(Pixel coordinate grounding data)
+++

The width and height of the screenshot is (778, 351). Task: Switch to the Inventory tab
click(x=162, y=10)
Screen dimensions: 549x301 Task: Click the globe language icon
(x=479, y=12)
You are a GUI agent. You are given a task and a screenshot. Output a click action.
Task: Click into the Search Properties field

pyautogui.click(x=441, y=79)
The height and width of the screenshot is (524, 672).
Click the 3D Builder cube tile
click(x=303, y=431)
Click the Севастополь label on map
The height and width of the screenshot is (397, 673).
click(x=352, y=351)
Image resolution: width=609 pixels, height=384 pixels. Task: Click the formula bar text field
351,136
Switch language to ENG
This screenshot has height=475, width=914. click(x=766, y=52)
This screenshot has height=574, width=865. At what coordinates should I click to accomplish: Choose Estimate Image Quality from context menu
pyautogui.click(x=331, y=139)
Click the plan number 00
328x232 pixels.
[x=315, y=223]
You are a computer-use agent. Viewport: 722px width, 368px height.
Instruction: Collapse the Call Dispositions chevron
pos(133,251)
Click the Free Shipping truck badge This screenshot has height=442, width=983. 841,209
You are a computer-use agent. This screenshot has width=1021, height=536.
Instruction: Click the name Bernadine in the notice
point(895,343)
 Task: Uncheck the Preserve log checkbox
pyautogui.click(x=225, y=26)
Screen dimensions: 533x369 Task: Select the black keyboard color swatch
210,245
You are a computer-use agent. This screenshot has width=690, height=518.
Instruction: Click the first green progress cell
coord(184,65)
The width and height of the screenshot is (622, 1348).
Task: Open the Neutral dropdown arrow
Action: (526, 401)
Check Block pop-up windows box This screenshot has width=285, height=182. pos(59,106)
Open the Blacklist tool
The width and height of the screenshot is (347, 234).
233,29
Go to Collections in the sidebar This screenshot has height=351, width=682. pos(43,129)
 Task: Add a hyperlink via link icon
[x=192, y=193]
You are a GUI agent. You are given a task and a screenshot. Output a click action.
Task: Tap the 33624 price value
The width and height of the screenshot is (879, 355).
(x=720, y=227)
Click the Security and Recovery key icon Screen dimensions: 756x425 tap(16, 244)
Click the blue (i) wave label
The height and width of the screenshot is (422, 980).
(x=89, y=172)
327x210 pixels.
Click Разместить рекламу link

+++

_TASK DETAILS_
Each line from the top of the records above through the line containing "has width=690, height=518." needs to be transcribed exactly, and no line after it.

_REPLY TO THE TASK_
The width and height of the screenshot is (778, 351). Task: Switch to the Inventory tab
click(x=162, y=10)
Screen dimensions: 549x301 Task: Click the globe language icon
(x=479, y=12)
You are a GUI agent. You are given a task and a screenshot. Output a click action.
Task: Click into the Search Properties field

pyautogui.click(x=441, y=79)
The height and width of the screenshot is (524, 672).
Click the 3D Builder cube tile
click(x=303, y=431)
Click the Севастополь label on map
The height and width of the screenshot is (397, 673).
click(x=352, y=351)
Image resolution: width=609 pixels, height=384 pixels. Task: Click the formula bar text field
351,136
Switch language to ENG
This screenshot has height=475, width=914. click(x=766, y=52)
This screenshot has height=574, width=865. At what coordinates should I click to accomplish: Choose Estimate Image Quality from context menu
pyautogui.click(x=331, y=139)
Click the plan number 00
328x232 pixels.
[x=315, y=223]
You are a computer-use agent. Viewport: 722px width, 368px height.
Instruction: Collapse the Call Dispositions chevron
pos(133,251)
Click the Free Shipping truck badge This screenshot has height=442, width=983. 841,209
You are a computer-use agent. This screenshot has width=1021, height=536.
Instruction: Click the name Bernadine in the notice
point(895,343)
 Task: Uncheck the Preserve log checkbox
pyautogui.click(x=225, y=26)
Screen dimensions: 533x369 Task: Select the black keyboard color swatch
210,245
You are a computer-use agent. This screenshot has width=690, height=518.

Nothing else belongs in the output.